> _Text excerpt_
------------------------

Redact a Zoom/WebVTT transcript and write VTT/DOCX/TXT

Parses a Zoom/WebVTT transcript as raw cues (no data.frame), redacts interviewee names (and optionally interviewer names) plus other phrases using boundary-aware matching, and writes the result as a WebVTT, Word, or plain text file.

Usage

ghost_vtt(
  filepath,
  interviewers,
  interviewees = character(),
  redact_other = character(),
  redact_interviewer = FALSE,
  include_common_names = FALSE,
  redacted_token = "[REDACTED]",
  add_blank_line_between_turns = TRUE,
  output_path = NULL,
  suffix = "_redacted",
  out_format = c("vtt", "docx", "txt"),
  report_redacted = FALSE
)

Arguments

filepath: Path to a .vtt file.
interviewers: Character vector of interviewer names.
interviewees: Character vector of interviewee/participant names.
redact_other: Other words/phrases to redact.
redact_interviewer: If TRUE, also redact interviewer names in the transcript text. Interviewer names in the speaker field are always redacted.
include_common_names: If TRUE, also redact a default list of common names (e.g., top US baby names, if available via ghosted::common_names_default).
redacted_token: Replacement token used for redactions (names and other phrases).
add_blank_line_between_turns: Logical; for DOCX/TXT outputs, insert a blank line between turns.

------------------------

> _Dataset section_
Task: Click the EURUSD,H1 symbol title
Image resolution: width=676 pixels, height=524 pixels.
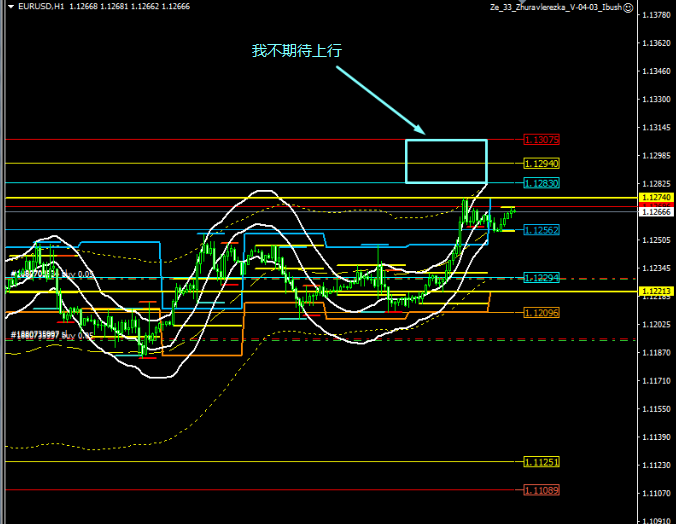Action: click(x=42, y=6)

------------------------

> _Your instructions_
Please write what comes next in the ghost_vtt function documentation, continuing after its final line.

> _Solved problem_
output_path: Full path for the output file. If NULL, uses the folder of filepath with the input base name plus suffix and an extension based on out_format.
suffix: Suffix to append to the base filename (default: "_redacted").
out_format: One of "vtt", "docx", or "txt" controlling the output file extension.
report_redacted: If TRUE, prints which phrases were found and redacted.

Value

Invisibly, the output path written.

Details

Redaction mirrors the standalone logic used in ghost_docx() and ghost_txt(): full names are also split into parts (e.g., first/last and hyphenated pieces) and replaced longest-first with tokens.

Examples

# Write redacted VTT next to source:
# ghost_vtt("meeting.vtt", interviewers = "Dr. Smith", interviewees = "Jane Doe")
# Write redacted DOCX with report:
# ghost_vtt("meeting.vtt", interviewers = "Dr. Smith", interviewees = "Jane Doe",
#   out_format = "docx", report_redacted = TRUE)